The aggregate charging power \(P(t)\) shows significant shifting compared to the baseline. During DR events (e.g., at 13:00), the fleet discharges power (\(P(t) < 0\)), providing peak shaving. The fleet’s energy trajectory \(E(t)\) remains comfortably within its aggregated upper and lower boundaries throughout the day.

Table 3: Economic Comparison Across Different Market Participation Scenarios
Cost/Revenue (元) Scenario 1 (Baseline) Scenario 2 (DA+FR) Scenario 3 (DA+DR) Scenario 4 (DA+FR+DR)
BEVA Net Profit 5,476 60,352 16,550 56,696
BEVA FR Revenue 0 60,467 0 54,931
BEVA DR Revenue 0 0 14,782 7,571
Total User Cost 37,898 31,420 31,411 25,656
User Electricity Bill 37,898 38,802 38,802 39,920
User Subsidy Income 0 7,381 7,391 14,263

Key Findings from the Case Study:

  1. Mutual Benefits: All BEVA-controlled scenarios (2, 3, 4) significantly increase BEVA profit and reduce the total cost for battery electric vehicle users compared to the smart charging baseline (Scenario 1).
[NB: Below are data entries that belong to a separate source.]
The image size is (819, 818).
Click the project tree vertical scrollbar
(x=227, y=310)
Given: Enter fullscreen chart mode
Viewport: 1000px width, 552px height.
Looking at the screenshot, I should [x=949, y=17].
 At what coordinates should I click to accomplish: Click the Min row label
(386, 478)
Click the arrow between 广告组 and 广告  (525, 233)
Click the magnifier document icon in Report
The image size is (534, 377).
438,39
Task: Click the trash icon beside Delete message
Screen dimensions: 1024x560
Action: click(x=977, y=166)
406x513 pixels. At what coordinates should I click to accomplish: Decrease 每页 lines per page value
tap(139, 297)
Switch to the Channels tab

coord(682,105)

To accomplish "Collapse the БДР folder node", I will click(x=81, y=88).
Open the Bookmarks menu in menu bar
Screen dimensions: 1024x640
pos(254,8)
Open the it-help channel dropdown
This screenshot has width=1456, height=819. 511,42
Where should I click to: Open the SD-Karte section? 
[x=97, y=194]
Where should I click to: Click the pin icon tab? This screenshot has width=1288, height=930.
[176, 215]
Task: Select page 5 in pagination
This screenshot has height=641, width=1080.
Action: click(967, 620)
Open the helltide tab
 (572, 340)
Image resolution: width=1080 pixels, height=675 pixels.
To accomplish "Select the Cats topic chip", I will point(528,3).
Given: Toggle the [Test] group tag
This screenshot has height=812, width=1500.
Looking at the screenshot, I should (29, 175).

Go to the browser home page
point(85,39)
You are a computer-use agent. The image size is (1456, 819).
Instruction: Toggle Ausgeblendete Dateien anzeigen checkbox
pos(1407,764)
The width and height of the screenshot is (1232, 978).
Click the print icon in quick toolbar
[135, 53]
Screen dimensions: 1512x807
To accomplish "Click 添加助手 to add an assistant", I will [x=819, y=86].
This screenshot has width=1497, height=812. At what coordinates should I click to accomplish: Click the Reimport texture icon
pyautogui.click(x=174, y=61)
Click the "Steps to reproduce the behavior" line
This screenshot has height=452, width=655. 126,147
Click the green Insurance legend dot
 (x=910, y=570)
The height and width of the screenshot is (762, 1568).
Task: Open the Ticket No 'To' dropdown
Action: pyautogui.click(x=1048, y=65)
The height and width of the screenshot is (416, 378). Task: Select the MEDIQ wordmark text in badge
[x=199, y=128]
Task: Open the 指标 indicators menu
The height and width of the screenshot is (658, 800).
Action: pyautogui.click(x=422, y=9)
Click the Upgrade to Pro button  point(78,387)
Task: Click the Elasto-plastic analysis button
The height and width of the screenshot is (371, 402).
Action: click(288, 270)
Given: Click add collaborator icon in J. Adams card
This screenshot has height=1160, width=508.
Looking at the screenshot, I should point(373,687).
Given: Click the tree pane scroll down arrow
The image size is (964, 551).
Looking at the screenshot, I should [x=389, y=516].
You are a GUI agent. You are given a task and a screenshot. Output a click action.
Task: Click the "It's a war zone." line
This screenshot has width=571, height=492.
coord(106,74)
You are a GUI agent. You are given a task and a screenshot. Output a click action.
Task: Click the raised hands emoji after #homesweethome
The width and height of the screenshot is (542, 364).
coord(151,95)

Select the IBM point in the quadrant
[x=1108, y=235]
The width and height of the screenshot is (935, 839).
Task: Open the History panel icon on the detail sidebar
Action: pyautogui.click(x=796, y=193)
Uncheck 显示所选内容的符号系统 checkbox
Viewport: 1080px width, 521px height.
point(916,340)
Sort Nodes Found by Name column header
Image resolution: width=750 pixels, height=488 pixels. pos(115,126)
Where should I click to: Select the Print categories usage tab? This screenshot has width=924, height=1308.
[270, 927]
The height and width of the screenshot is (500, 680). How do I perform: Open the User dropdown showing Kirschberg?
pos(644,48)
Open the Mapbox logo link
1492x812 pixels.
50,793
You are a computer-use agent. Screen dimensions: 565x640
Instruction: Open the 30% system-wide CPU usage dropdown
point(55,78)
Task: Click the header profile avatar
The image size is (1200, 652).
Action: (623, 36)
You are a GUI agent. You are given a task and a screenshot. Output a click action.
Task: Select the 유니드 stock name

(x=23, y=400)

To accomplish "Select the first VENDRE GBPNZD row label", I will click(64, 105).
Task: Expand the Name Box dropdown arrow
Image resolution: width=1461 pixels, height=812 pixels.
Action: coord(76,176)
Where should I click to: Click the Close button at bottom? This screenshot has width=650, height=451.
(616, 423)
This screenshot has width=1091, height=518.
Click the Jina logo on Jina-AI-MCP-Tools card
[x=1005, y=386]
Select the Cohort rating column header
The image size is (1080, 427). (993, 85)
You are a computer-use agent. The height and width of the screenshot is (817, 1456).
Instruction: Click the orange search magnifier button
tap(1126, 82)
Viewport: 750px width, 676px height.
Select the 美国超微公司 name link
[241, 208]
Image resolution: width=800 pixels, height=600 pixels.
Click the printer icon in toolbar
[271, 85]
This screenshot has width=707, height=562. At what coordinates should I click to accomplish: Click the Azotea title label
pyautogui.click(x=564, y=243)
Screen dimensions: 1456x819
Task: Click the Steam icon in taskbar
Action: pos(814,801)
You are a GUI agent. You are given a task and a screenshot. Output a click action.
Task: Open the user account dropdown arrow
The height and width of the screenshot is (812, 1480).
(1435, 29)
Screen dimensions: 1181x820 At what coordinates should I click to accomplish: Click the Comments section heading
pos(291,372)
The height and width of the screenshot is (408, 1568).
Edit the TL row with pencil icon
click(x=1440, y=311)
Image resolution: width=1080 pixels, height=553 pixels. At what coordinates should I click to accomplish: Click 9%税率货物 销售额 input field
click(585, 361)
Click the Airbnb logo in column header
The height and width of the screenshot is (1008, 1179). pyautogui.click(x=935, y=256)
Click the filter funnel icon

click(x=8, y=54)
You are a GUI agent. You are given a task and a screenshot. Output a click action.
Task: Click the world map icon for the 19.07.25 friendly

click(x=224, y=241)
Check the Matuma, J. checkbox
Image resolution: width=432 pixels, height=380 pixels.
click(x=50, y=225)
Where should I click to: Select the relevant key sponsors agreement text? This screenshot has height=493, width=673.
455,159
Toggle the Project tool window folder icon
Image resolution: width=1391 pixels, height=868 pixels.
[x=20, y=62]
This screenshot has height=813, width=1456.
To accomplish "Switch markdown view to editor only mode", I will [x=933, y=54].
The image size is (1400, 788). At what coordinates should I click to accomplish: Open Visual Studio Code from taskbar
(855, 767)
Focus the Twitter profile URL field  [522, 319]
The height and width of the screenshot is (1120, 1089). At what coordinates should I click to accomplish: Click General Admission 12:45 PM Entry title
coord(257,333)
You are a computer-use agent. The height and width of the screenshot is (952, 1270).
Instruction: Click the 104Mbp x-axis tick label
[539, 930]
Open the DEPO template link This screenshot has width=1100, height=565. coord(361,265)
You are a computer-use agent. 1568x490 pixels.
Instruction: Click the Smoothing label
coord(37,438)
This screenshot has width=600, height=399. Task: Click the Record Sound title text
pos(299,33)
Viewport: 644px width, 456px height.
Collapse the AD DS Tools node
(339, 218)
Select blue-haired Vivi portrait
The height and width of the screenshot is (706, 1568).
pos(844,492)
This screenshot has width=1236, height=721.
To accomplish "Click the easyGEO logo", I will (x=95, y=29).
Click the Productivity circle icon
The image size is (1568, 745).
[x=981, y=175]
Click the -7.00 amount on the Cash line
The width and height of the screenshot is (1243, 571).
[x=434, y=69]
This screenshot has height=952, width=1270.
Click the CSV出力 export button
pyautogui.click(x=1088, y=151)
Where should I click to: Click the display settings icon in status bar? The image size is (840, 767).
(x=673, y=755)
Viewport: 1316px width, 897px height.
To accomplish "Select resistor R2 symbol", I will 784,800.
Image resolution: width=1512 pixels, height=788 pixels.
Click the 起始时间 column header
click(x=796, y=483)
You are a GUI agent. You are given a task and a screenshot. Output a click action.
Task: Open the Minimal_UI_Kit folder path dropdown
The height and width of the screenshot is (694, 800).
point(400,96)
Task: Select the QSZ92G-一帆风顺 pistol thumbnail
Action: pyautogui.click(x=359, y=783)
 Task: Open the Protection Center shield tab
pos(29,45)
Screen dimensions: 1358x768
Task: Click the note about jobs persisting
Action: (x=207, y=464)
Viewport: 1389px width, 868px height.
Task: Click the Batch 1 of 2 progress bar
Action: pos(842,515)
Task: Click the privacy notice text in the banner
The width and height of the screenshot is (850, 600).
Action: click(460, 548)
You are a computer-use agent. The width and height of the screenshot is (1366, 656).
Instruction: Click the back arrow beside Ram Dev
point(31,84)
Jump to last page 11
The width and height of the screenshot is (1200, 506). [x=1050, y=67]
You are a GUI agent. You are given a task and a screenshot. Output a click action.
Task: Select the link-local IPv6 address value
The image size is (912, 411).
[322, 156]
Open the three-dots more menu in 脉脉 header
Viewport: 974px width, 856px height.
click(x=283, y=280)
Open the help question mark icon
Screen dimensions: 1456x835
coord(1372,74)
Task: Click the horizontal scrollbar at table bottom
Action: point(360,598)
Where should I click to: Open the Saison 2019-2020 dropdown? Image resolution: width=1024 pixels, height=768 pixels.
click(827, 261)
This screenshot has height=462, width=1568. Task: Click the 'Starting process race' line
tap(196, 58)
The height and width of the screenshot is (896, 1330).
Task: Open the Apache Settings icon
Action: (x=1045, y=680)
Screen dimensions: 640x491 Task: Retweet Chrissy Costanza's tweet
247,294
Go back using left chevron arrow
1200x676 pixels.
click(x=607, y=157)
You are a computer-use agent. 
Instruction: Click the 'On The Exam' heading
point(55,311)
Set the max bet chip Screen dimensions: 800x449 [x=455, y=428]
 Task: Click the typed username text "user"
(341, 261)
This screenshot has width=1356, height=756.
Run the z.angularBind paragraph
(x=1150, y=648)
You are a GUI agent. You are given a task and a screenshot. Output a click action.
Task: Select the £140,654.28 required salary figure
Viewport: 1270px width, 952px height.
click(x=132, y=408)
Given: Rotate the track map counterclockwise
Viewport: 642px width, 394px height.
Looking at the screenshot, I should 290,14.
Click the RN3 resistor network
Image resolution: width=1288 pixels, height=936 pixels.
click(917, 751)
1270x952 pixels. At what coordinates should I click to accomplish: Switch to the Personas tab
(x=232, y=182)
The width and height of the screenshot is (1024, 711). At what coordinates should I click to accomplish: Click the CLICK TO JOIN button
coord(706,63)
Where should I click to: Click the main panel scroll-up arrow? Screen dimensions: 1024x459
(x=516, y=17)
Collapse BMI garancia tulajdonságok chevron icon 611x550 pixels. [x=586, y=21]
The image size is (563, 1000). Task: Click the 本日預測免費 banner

In Scenario 4, user cost is reduced by 32.3%, while BEVA profit increases by over 935%.
  2. Market Interaction: The BEVA’s profit does not monotonically increase with the number of markets participated in. Scenario 2 (FR only) yields higher profit than Scenario 4 (FR+DR) under the given DR subsidy. This is because the DR subsidy paid to users can be higher than the FR subsidy, and the DR market activation periods may conflict with more lucrative FR opportunities. The BEVA’s participation in DR is highly sensitive to the exogenous DR market price \(\lambda^{dr}\). A breakeven analysis shows that the BEVA only has a strong incentive to dispatch battery electric vehicles for DR when \(\lambda^{dr}\) exceeds a certain threshold (e.g., 350元/MWh in this case).
  3. Impact of User Preferences: Modeling user utility is crucial. For price-sensitive users (high \(\alpha\)), the BEVA sets more volatile subsidy prices, offering high premiums during critical grid events to elicit a strong response. Their resulting charging profile is more dynamic. For comfort-priority users (high \(\beta\)), the BEVA sets more stable subsidies, and the charging profile remains closer to the baseline. Catering to price-sensitive users provides greater cost savings for them (11.4% lower cost than comfort-priority users) and slightly higher profit for the BEVA.

6. Conclusion

This paper presents a comprehensive Stackelberg game-based framework for a Battery Electric Vehicle Aggregator to determine optimal pricing and dispatch strategies in multi-stage electricity markets. The model successfully integrates the technical constraints of a battery electric vehicle fleet, the sequential nature of energy and ancillary service markets, and the diverse economic/comfort preferences of end-users.

The results demonstrate that coordinated participation of battery electric vehicles through an aggregator can create significant value for both the grid (through FR and DR services) and the participants (lower user costs, higher aggregator profits). The analysis highlights critical practical insights: the profitability of participating in demand response programs is highly contingent on the compensation level offered by the grid operator, and the aggregator’s strategy must adapt to the predominant consumption preferences within its customer portfolio.

Future work will focus on incorporating uncertainties in market prices, battery electric vehicle availability, and user response into a robust or stochastic optimization framework. Additionally, fair and transparent profit-sharing mechanisms among battery electric vehicle users within the aggregator’s pool warrant further investigation.